Executors. These are the worker nodes in the Spark cluster that are responsible for running tasks and processing data. Executors are launched on the worker nodes by the cluster manager, and each executor can run multiple tasks in parallel.
Spark Structured Streaming is an extension of Spark SQL that provides a high-level API for stream processing with the same expressiveness as batch processing. It allows developers to write SQL-like queries on streaming data and provides a unified programming model for batch and streaming processing.
The architecture of Spark Structured Streaming is based on the concept of Continuous Processing, which means that data is processed as soon as it arrives in a streaming source, rather than being processed in small batches like in Spark Streaming. Spark Structured Streaming provides a declarative API for defining streaming queries as SQL-like expressions, which are executed as continuous queries over the streaming data.
Spark Structured Streaming supports various streaming sources, including Kafka, Flume, HDFS, and TCP sockets, among others. It also supports various output sinks, including Kafka, HDFS, and databases, among others.

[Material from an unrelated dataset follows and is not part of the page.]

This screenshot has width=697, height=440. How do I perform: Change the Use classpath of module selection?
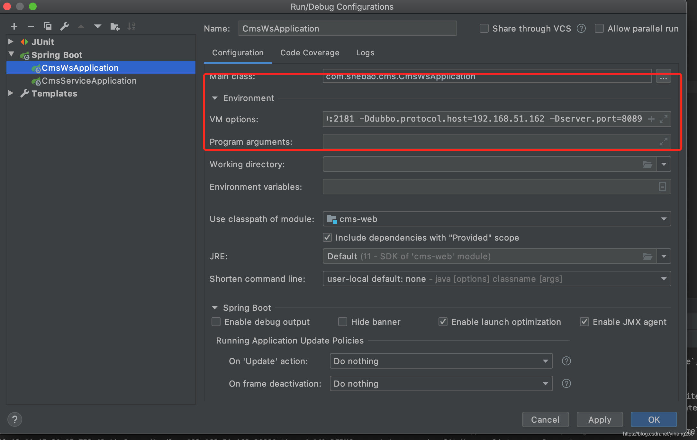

Spark Structured Streaming uses the same execution engine as Spark SQL, which means that it can leverage the same optimizations and performance optimizations as batch processing. It also provides fault-tolerance and data recovery mechanisms similar to Spark Streaming.
Spark Structured Streaming has a concept called Watermarking, which allows developers to specify how long they are willing to wait for late data. This helps to handle out-of-order data or delayed data arrival, and ensures that the data is processed correctly.
Spark SQL is a module in Apache Spark that provides a programming interface for working with structured and semi-structured data. It allows users to run SQL queries against their data and provides a DataFrame API for working with structured data in a more programmatic way.
Spark SQL also includes the Catalyst optimizer, which is a rule-based optimizer that generates efficient execution plans for Spark SQL queries. It does this by leveraging a tree-based representation of the query plan, which is optimized by applying a set of rules to transform and optimize the plan.
The Catalyst optimizer consists of three main components:
Analysis: The analysis phase parses and validates the SQL query and then creates a logical plan that represents the user’s query.
Logical Optimization: The logical optimization phase applies a set of rules to the logical plan to simplify and optimize it. This includes things like predicate pushdown, common subexpression elimination, and constant folding.
Physical Optimization: The physical optimization phase maps the logical plan to a physical execution plan that can be executed on a cluster. This includes things like partition pruning, join reordering, and broadcast join optimization.
The Catalyst optimizer can improve the performance of Spark SQL queries by generating more efficient execution plans. It also provides a consistent and extensible optimization framework that allows for the addition of custom optimization rules and integration with external optimization tools.
Spark MLlib is a machine learning library built on top of Apache Spark that provides a scalable and distributed framework for developing machine learning models. It provides a set of high-level APIs for common machine learning tasks like classification, regression, clustering, and collaborative filtering, among others.
Spark MLlib provides a set of algorithms and tools for data preprocessing, feature engineering, model selection, and evaluation. It also supports distributed training and model persistence, which allows developers to train and deploy machine learning models at scale.
Some of the key features of Spark MLlib include:
Distributed Computing: Spark MLlib is designed to work with distributed data, which means it can handle large datasets and can be scaled out to handle large-scale machine learning problems.
High-Level APIs: Spark MLlib provides high-level APIs for common machine learning tasks like classification, regression, and clustering, which makes it easy for developers to build and train models without having to write low-level code.
Integration with Spark: Spark MLlib integrates with other Spark components like Spark SQL and Spark Streaming, which makes it easy to integrate machine learning into larger Spark-based data processing pipelines.
Extensible Framework: Spark MLlib is designed to be an extensible framework, which means developers can add custom algorithms and tools to the library.
Some of the algorithms and tools provided by Spark MLlib include:
Linear Regression Logistic Regression Decision Trees Random Forests Gradient Boosted Trees K-means Clustering Principal Component Analysis (PCA) Collaborative Filtering
Spark GraphX is a graph processing framework built on top of Apache Spark that provides an API for graph computation and analysis. It enables the processing of large-scale graph data sets in a distributed manner by leveraging the distributed computing capabilities of Apache Spark.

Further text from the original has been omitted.